Task directions:
When you reach the line containing "The width and", start transcribing exactly and continue through the last line of the data, skipping every picture.

Material for this exercise:

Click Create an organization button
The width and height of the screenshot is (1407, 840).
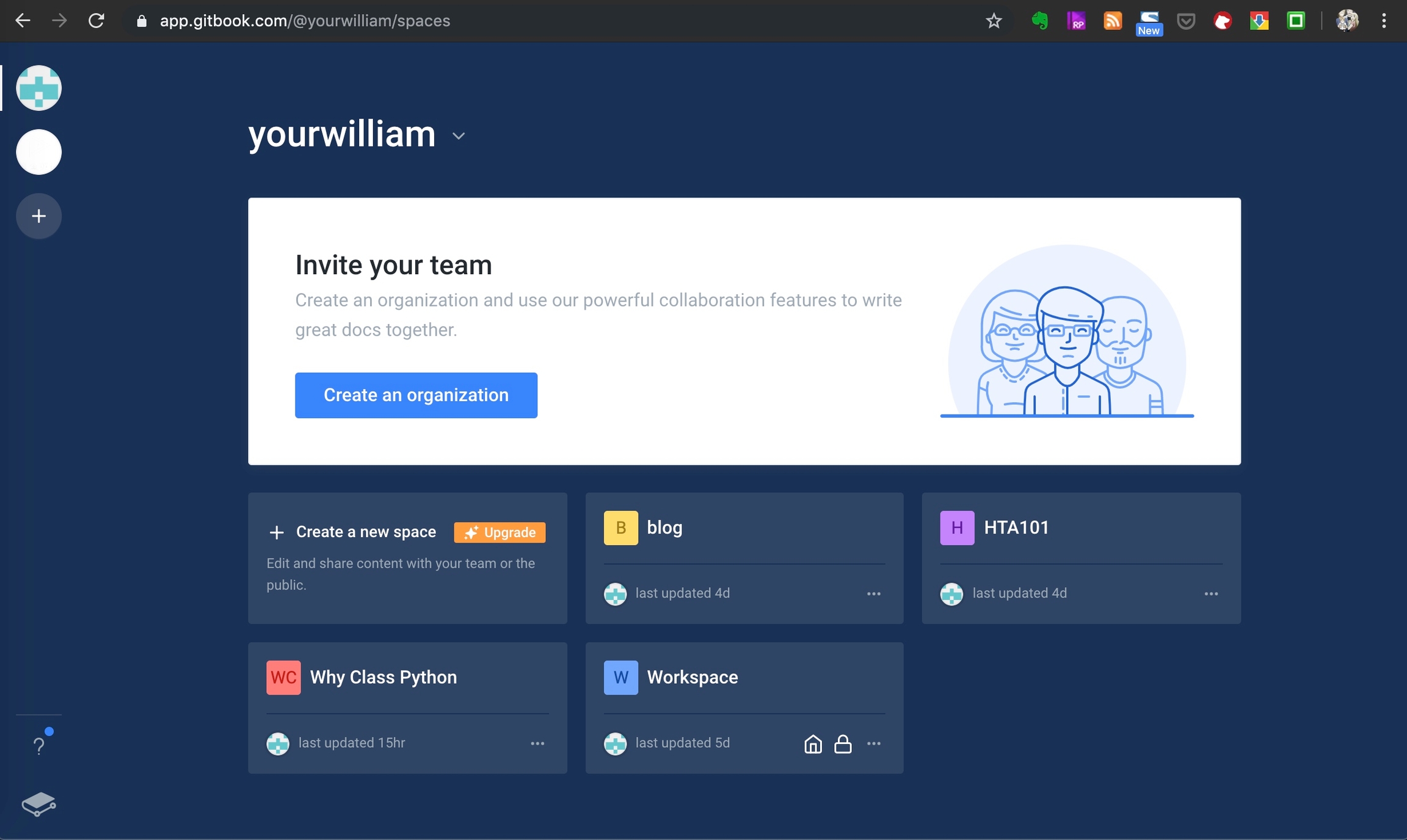pyautogui.click(x=416, y=395)
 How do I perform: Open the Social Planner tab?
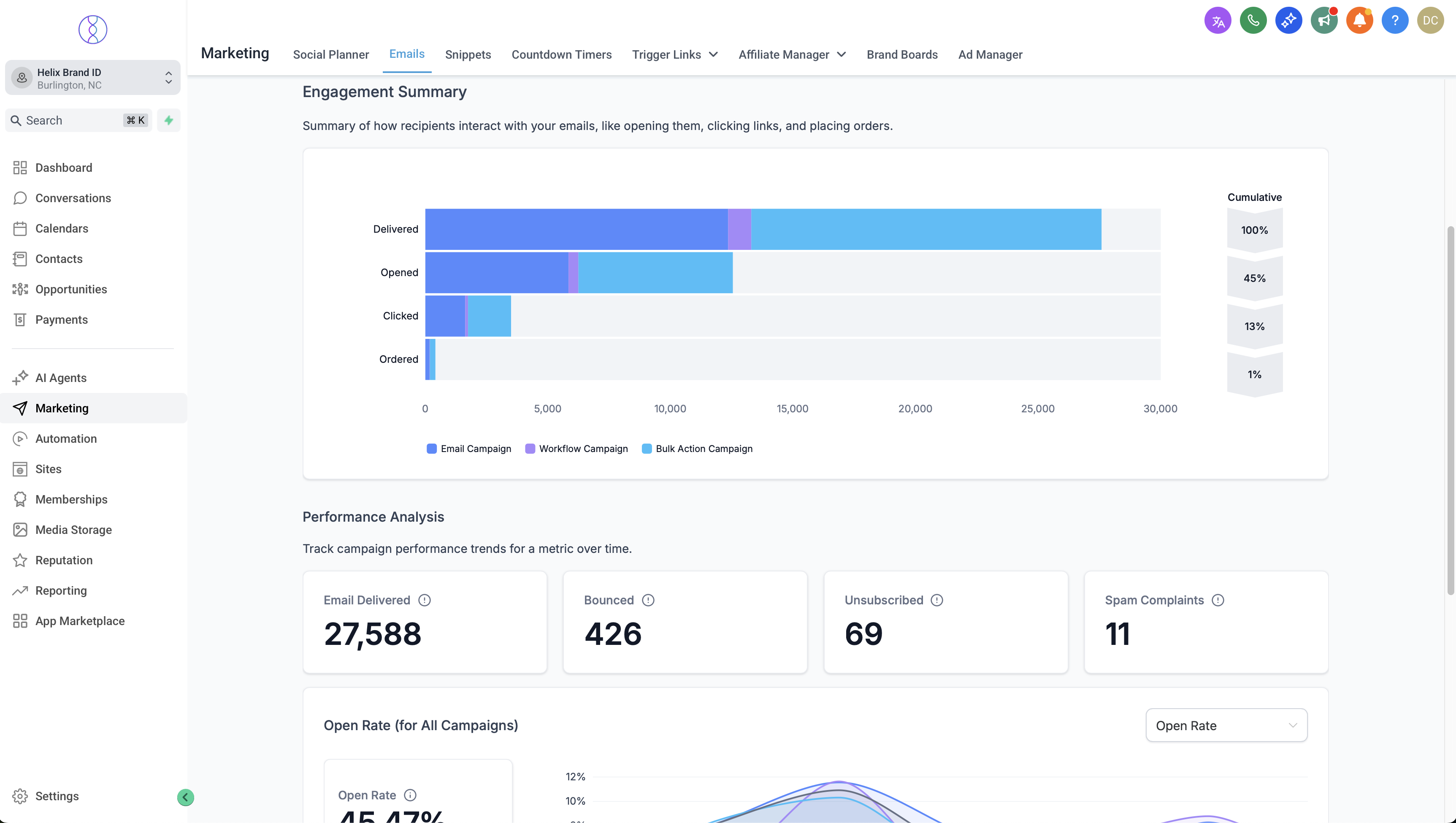(x=330, y=55)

Answer to this problem:
The width and height of the screenshot is (1407, 840).
pyautogui.click(x=416, y=395)
 How do I perform: Open the Social Planner tab?
(x=330, y=55)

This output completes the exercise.